A) Red shows F-actin stained by phalloidin-rhodamine conjugated and green shows G-actin stained by Alexa Fluor™ 488 DNase I. The right column shows the merged staining of F-actin and G-actin. Cells with membrane-localized F-actin are indicated by arrows. B) The fluorescence intensity ratio of ARP and OPC in F-actin and G-actin staining. The F-actin to G-actin (F/G) ratio was calculated using approximately 5 images. Statistical analyses were performed using Dunnett’s test. The Symbol *** (p < 0.001, n = 5) indicates significant differences between DMSO and ARP or OPC (30 µM).
Fig 6.
Effects of ARP and OPC on the cell cycle in U251 cells.

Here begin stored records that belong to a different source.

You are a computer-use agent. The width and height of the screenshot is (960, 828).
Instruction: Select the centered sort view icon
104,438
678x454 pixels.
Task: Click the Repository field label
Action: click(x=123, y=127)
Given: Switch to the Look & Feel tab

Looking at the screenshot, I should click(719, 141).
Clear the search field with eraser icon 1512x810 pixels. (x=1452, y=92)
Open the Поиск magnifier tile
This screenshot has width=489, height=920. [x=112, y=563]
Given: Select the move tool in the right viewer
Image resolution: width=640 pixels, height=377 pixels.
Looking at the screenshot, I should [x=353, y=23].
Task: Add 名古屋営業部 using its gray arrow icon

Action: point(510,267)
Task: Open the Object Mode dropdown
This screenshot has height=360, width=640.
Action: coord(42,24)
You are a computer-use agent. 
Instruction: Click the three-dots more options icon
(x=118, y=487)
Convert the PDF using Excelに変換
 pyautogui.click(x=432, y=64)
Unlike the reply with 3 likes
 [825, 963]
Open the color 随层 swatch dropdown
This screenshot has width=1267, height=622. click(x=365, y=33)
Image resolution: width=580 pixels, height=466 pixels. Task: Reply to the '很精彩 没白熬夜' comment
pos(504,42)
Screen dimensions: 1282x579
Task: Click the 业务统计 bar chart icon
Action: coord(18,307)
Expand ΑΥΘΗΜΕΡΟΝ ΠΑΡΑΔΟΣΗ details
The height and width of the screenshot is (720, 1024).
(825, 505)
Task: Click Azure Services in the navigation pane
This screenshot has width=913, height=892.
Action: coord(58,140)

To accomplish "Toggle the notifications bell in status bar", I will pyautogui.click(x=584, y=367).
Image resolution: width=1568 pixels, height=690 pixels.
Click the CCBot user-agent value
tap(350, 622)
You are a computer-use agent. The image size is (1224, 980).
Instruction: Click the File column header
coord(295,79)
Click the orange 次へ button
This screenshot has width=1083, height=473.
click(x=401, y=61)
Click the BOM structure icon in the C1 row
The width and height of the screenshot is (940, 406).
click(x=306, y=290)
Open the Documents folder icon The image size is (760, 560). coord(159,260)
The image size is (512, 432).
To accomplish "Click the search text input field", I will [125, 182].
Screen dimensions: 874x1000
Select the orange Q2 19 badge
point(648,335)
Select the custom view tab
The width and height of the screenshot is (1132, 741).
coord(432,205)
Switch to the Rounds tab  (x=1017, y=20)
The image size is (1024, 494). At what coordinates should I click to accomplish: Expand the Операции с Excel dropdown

After treatment with DMSO (A), ARP (B), or OPC (C), the number of cells in each cell cycle phase was measured using flow cytometry with propidium iodide staining. A-C) Cell cycle distribution was analyzed using flow cytometry. D) Histograms represent the percentage of cells distributed in each cell cycle when the total cell count was 100%. Error bars represent mean ± SEM (n = 3). The symbols *** (p < 0.001), ** (p < 0.01), and * (p < 0.05) indicate significant differences between each drug and DMSO treatment by one-way analysis of variance followed by Dunnett’s test.
Fig 7.
Combined experiment of DOX (75 nM) and ARP or OPC (5 μM) in U251 cells.
U251 cells were treated with DOX in the presence or absence of ARP or OPC for 48 h. Cell viability was determined using a water-soluble tetrazolium assay. Error bars represent mean ± SEM (n = 4). Statistical analyses were performed using Dunnett’s test. ** (p < 0.01) indicates significant differences between DOX alone and DOX plus ARP or OPC.
Fig 8.
Comparison of the expression levels of signaling proteins related to cell survival and apoptosis following treatment with ARP or OPC.
U251 cells were exposed to ARP (20 µM) or OPC (20 µM) for 24 h, after which the cells were detached, disrupted by ultrasonication, and the proteins were extracted for Western blot analysis. The results of western blotting were shown in A) survivin and p53, D) Akt, p-Akt and caspase-3, H) Src. Each protein expression was expressed relative to the DMSO control (set to 1) and normalized to GAPDH as a loading control, B) survivin, C) p53, E) p-Akt, F) Akt, G) Caspase-3, I) Src. In this experiment, proteins were transferred from the gel to the membrane, after which the membrane was sectioned and individually probed with antibodies. The images shown in this figure are unprocessed. Statistical analyses were performed using Dunnett’s test. Error bars represent mean ± SEM (n = 3). The symbols * (p < 0.05) and ** (p < 0.01) indicate significant differences between DMSO and ARP or OPC. The symbol ns indicates not significant compared with the non-inhibitor.